In deze zaak heeft de rechtbank Noord-Nederland op 7 oktober 2014 uitspraak gedaan in een strafzaak tegen de verdachte, die zich schuldig heeft gemaakt aan het verstrekken van cocaïne en het medeplegen van dealen in softdrugs gedurende een periode van tweeëneenhalf jaar. Daarnaast heeft de verdachte zich schuldig gemaakt aan twee mishandelingen en een bedreiging met zware mishandeling. De rechtbank heeft de voorlopige hechtenis van de verdachte een dag na de zitting opgeheven en een onvoorwaardelijke gevangenisstraf opgelegd die gelijk is aan het voorarrest. Tevens is er een voorwaardelijke gevangenisstraf opgelegd, waaraan een meldplicht bij de reclassering is gekoppeld.
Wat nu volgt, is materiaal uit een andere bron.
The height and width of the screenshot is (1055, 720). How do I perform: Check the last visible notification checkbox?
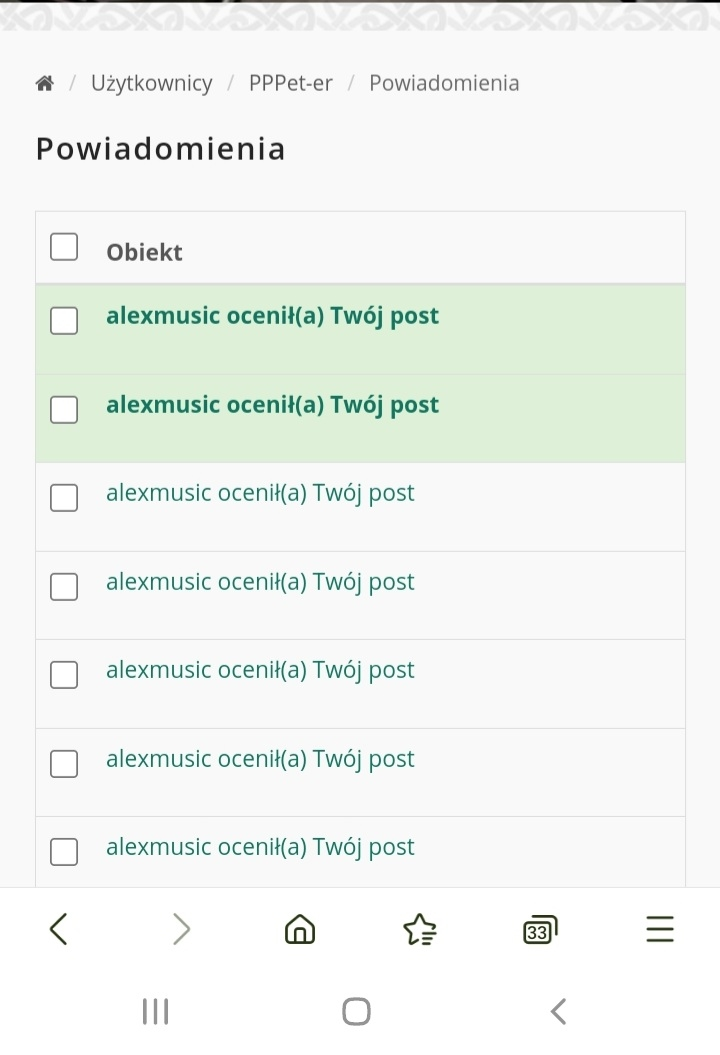64,852
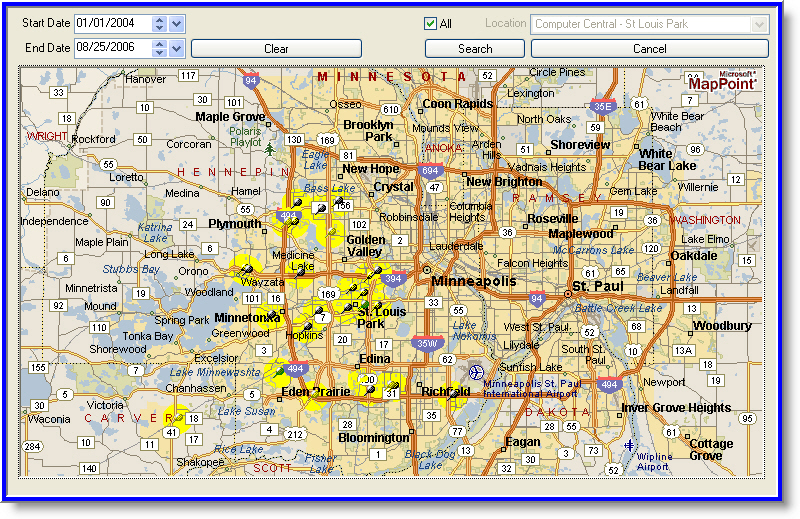Decrement End Date with down arrow
Screen dimensions: 800x519
pyautogui.click(x=160, y=52)
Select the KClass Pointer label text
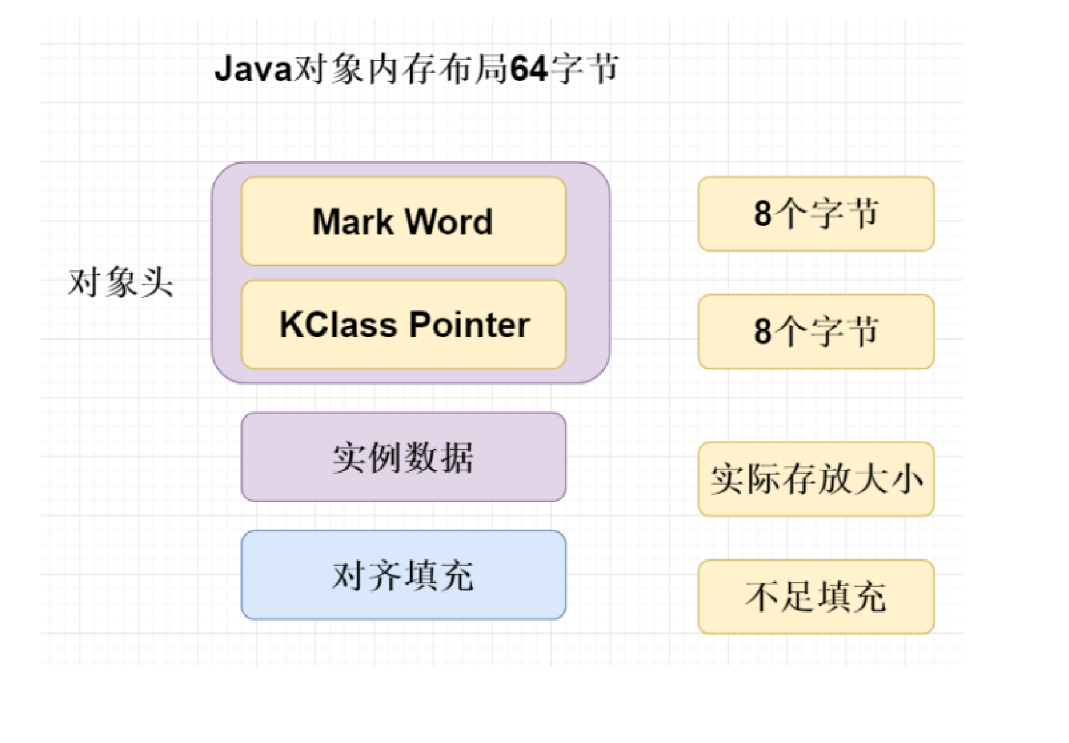The height and width of the screenshot is (743, 1069). [x=402, y=325]
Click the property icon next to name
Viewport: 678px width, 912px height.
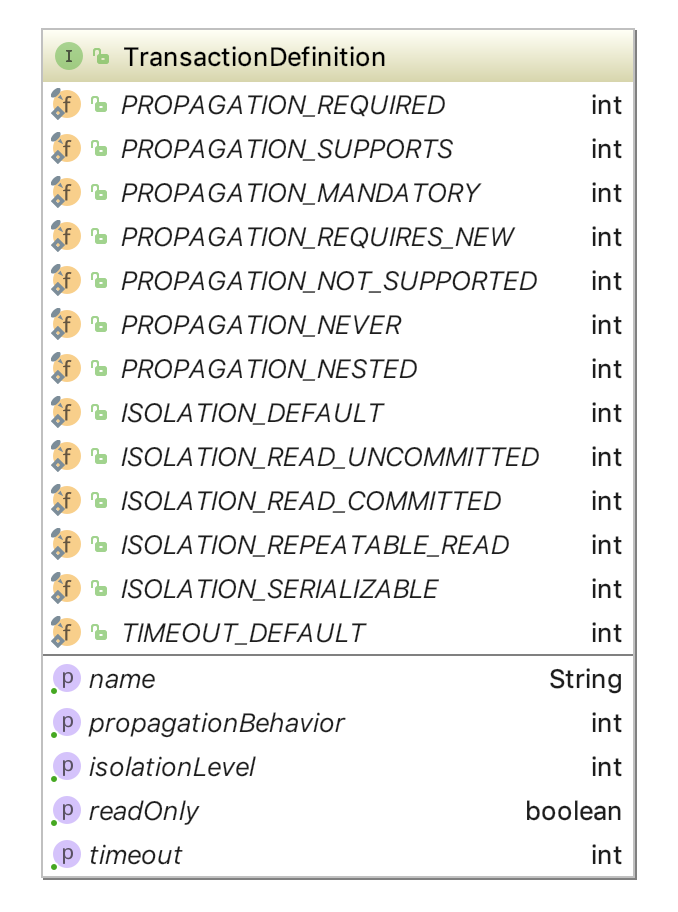(x=66, y=679)

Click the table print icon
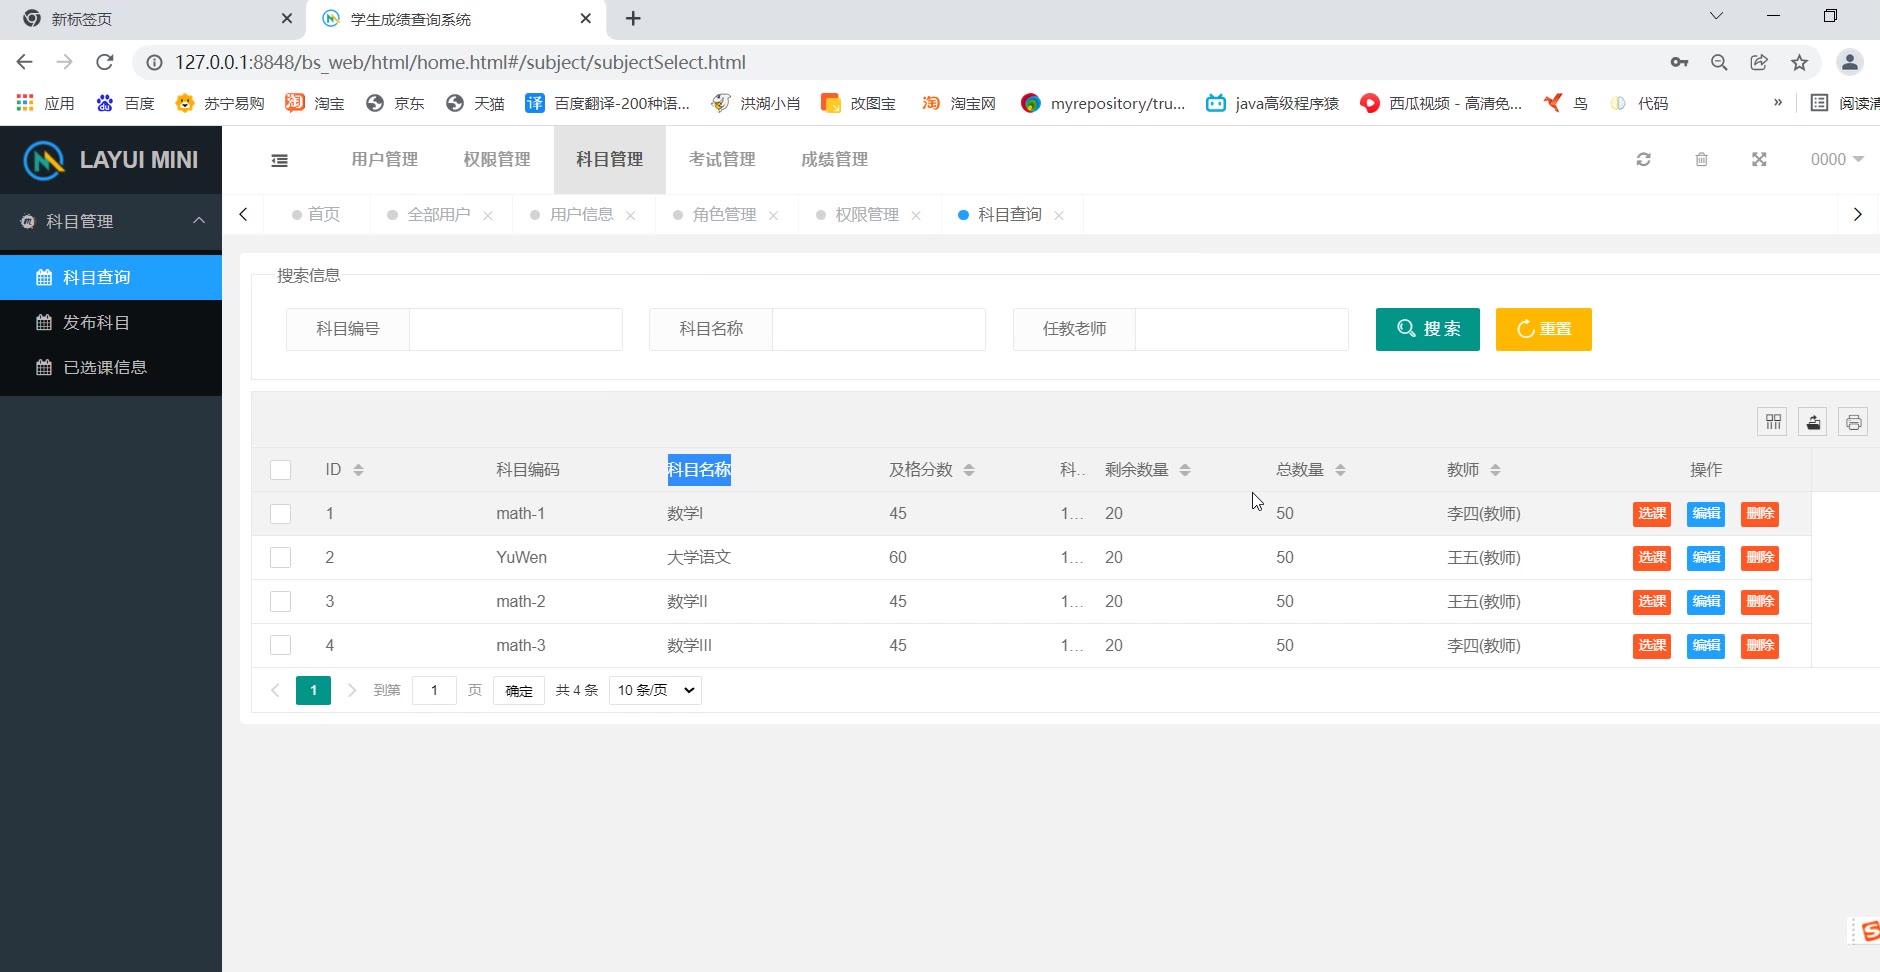click(x=1853, y=422)
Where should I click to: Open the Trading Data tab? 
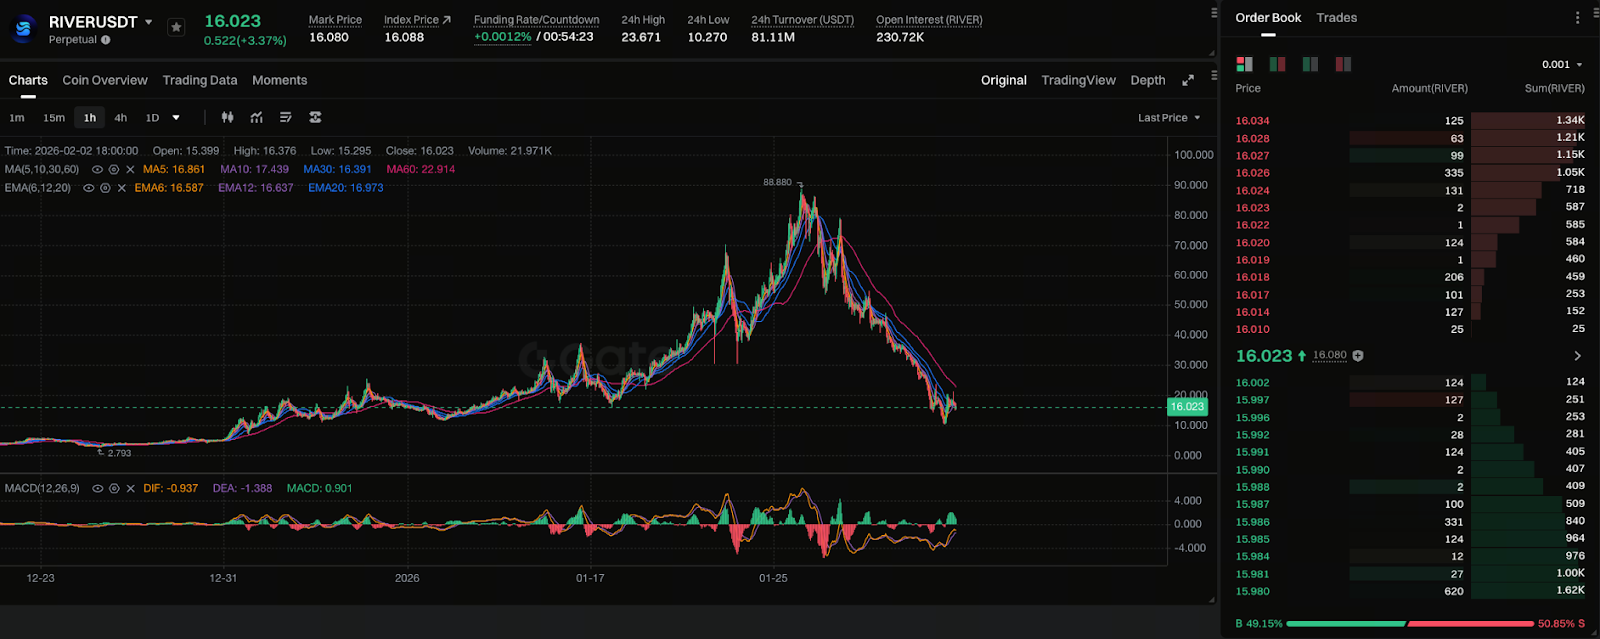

De tenlastelegging omvatte onder andere het opzettelijk verkopen, afleveren en verstrekken van cocaïne en hennep, alsook bedreigingen gericht aan twee slachtoffers. De rechtbank heeft vastgesteld dat er onvoldoende bewijs was voor het medeplegen van de handel in XTC-pillen, waardoor de verdachte hiervan is vrijgesproken. De rechtbank heeft echter wel bewezen geacht dat de verdachte zich schuldig heeft gemaakt aan de andere tenlastegelegde feiten, waaronder de bedreiging van [slachtoffer 2] en de mishandeling van [slachtoffer 1] en [slachtoffer 3].
Bij de strafoplegging heeft de rechtbank rekening gehouden met de ernst van de feiten, de rol van de verdachte in de drugshandel en de impact op de slachtoffers. De rechtbank heeft ook de persoonlijke omstandigheden van de verdachte in overweging genomen, waaronder zijn psychiatrische problematiek. De opgelegde straf is lager dan de eis van de officier van justitie, wat de rechtbank heeft gemotiveerd door de landelijke oriëntatiepunten en de specifieke omstandigheden van de zaak.